The surname of Massey, that of a prominent Cheshire family, is associated with St Erkenwald, a poem occasionally claimed to be another of the Pearl poet's works; the names of Thomas Massey and Elizabeth Booth (a member of the Booth family of Dunham Massey) are written in St Erkenwald's manuscript.
In 1956, Ormerod Greenwood, working on a translation of Gawain, made the suggestion that the author of Pearl and Gawain was one of the Masseys of Sale. He suggested Hugh Massey, based on a number of puns he found incorporated in Pearl (in addition to the "Hugo de" inscription in Cotton MS Nero A X)[13] Given the obvious link through the name "Hugh", Hugh Massey has been conflated with Huchoun by some academics.
A later suggestion is John Massey of Cotton, Cheshire; this was first put forward by Nolan and Farley-Hills in 1971.[14] John Massey's authorship is further supported, according to Nolan, by one of Thomas Hoccleve's poems, in which Hoccleve mentions "my maister Massy", indicating him to be a fearsome critic of poetic metre. The attribution to John Massey is not, however, widely supported by modern critics of the poem[clarification needed].[15]

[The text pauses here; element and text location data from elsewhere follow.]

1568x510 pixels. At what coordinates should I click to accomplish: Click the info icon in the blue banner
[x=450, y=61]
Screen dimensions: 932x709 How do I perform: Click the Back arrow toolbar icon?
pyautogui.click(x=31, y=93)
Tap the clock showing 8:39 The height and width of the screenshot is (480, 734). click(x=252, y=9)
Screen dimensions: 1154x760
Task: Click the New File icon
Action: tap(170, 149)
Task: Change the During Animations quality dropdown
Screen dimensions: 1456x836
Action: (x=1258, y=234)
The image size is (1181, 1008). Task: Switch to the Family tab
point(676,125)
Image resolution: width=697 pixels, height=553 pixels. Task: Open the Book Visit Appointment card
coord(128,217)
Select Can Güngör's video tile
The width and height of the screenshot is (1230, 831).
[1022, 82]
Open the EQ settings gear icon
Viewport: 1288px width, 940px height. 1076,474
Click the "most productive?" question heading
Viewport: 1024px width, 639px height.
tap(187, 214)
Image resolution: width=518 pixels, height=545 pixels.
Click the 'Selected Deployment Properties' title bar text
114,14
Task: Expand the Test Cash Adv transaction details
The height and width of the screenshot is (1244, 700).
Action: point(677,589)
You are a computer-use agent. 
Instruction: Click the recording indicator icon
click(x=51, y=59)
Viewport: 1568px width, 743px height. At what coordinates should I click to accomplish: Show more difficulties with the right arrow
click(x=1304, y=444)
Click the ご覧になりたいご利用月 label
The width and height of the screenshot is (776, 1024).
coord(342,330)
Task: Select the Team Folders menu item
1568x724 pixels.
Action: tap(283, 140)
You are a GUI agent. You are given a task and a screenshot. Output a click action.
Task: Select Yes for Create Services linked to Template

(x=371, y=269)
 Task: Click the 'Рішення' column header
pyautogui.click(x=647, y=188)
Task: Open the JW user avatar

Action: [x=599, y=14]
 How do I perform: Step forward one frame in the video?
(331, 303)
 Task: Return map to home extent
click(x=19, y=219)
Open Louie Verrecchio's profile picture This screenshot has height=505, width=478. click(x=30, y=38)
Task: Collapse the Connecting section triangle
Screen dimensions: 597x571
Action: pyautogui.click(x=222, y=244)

Andrew Breeze has suggested Sir John Stanley (c. 1350–1414) as a possible identity for the poet. He was a Knight of the Garter, and the presence at the end of Sir Gawain of the Garter motto, there rendered Honi soit qui mal pense is put forward in support. He was also familiar with hunting and armoury, as described in Gawain, and came from the appropriate part of England. This theory follows on from Gervase Mathews proposal of Stanley as the poet's patron.[16]
Bennett[who?] (1979) suggested that Sir Gawain was written by an ancestor of the north-western landowner Humphrey Newton, who appears to have been familiar with the poem in the 16th century.[17] Richard Newton, some of whose occasional verse in the late fourteenth century has survived, was suggested as a candidate, based on perceived stylistic similarities of his work to parts of Sir Gawain. The theory was not widely accepted.[17]